● **DATA TO PROCESS**
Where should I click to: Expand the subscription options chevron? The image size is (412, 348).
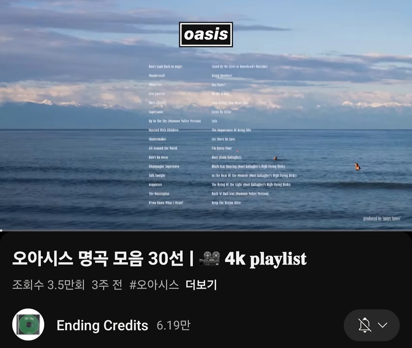pos(383,325)
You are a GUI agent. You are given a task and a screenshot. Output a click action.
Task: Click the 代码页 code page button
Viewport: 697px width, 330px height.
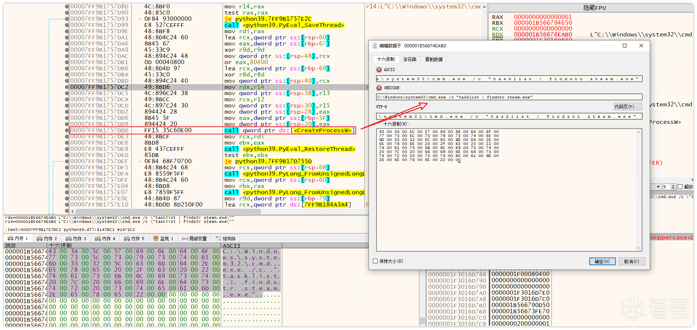point(627,107)
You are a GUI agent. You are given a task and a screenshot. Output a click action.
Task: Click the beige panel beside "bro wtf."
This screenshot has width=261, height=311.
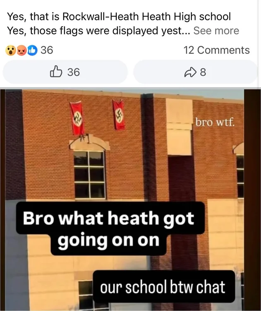(179, 127)
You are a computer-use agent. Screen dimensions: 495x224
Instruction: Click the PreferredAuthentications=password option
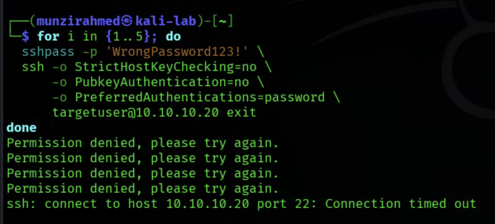pos(200,97)
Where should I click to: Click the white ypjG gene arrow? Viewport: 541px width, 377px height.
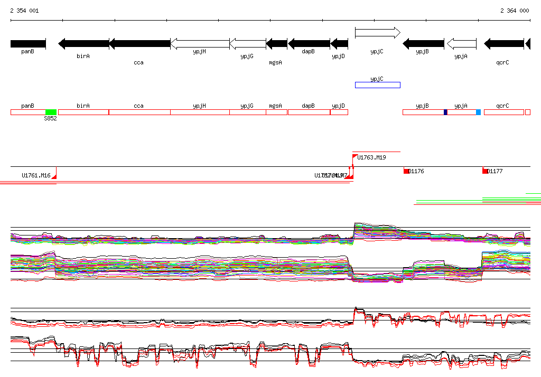(x=247, y=43)
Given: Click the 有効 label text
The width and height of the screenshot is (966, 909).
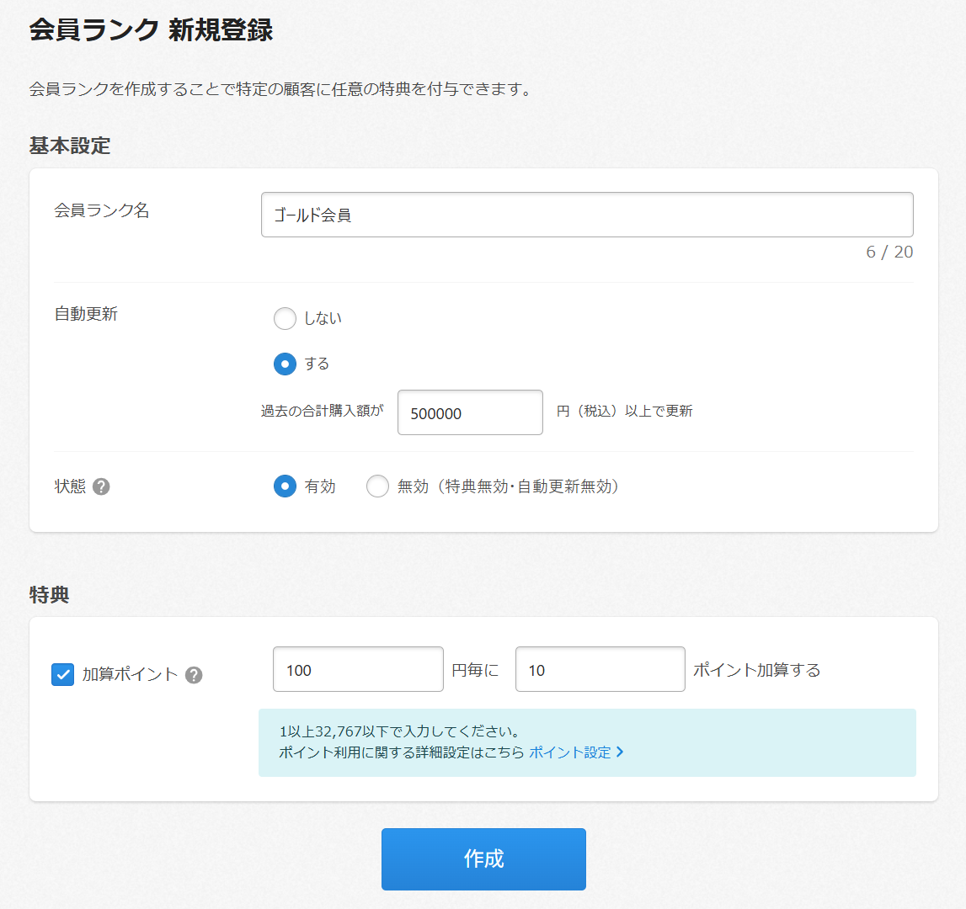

● **EXERCISE OBJECTIVE**
Could you transcribe exactly the lines from the one with "This screenshot has width=261, height=311." through the end of the data, both ends included, and nothing else, skipping the pictures?

● **ANSWER BOX**
This screenshot has width=261, height=311.
(179, 127)
You are a computer-use agent. Screen dimensions: 495x224
Instruction: Click the PreferredAuthentications=password option
pos(200,97)
Where should I click to: Click the white ypjG gene arrow? Viewport: 541px width, 377px height.
(x=247, y=43)
Given: Click the 有効 label text
The width and height of the screenshot is (966, 909).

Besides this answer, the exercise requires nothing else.